Section 4 presents a procedure for representing the data relocation scheme by using a directed acyclic graph associated with the application program. A minimum spanning tree based algorithm (referred to as the <u>TIE algorithm</u>) is described. For a given matching, the TIE algorithm finds the optimal scheduling scheme for the execution of subtasks and the optimal data relocation scheme for each subtask. Both data-reuse and multiple data-copies are considered in the TIE algorithm. The correctness of the TIE algorithm is proved mathematically and an example is also provided.

Based on this TIE algorithm, a refinement procedure for the data relocation scheme and the scheduling of intermachine data transfer steps is introduced in Section 5 for HC systems where multiple subtasks' computation and a single intermachine communication are performed simultaneously whenever possible. Such a situation may occur in practice if the machines in the suite share a single communication bus.

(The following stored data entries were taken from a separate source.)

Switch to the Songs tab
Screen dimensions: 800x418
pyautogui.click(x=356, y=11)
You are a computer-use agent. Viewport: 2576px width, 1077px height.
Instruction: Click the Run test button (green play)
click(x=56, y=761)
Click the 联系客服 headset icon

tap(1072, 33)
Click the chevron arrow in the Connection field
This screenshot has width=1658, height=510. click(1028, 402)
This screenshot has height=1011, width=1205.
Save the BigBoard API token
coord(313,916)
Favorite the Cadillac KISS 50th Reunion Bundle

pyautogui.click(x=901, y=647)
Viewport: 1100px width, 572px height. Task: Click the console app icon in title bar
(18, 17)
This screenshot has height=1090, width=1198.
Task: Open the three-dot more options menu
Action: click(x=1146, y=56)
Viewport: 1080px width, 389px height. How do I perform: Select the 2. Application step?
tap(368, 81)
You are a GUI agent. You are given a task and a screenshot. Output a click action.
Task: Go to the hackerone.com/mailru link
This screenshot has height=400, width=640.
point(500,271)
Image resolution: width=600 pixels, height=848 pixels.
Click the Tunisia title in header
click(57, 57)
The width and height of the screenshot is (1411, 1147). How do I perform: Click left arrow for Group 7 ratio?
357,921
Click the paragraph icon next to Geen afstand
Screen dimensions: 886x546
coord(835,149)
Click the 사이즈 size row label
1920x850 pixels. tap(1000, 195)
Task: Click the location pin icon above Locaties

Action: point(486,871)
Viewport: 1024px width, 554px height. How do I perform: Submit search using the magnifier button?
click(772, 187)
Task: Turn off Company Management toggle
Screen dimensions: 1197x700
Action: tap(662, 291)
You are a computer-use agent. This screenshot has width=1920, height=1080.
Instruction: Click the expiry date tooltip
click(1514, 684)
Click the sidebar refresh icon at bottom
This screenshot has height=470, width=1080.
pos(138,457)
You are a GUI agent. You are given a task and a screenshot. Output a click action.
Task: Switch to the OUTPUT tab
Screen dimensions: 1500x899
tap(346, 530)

The contributions of this paper can be summarized as follows. In order to use an HC system, a scheme to match subtasks to machines must be determined (where the generation of such a matching may involve consideration of subtask scheduling and the movement of data items shared by subtasks). Because the matching problem is, in general, NP-complete [7], heuristics are used to matching solutions. It is not the goal of our paper to provide a heuristic for matching and scheduling subtask computation and compare its performance with other heuristics in the literature (e.g., [1], [18]). A survey of matching and scheduling related heuristics is provided in [16]. Instead, the goal of this work is to reduce the communication time (and, hence, the execution time) of an application program on an HC system by varying data relocation and scheduling of intermachine data transfers, using a given matching. If the totally ordered model used in Section 4 is assumed, then a provably optimal new scheduling (for both computation and communication) and data relocation scheme is derived for the given matching. If the concurrent computation model introduced in Section 5 is applicable, then the technique presented in Section 4 can be employed to enhance the scheduling of intermachine communication and data relocation for the given matching and scheduling of subtask computation.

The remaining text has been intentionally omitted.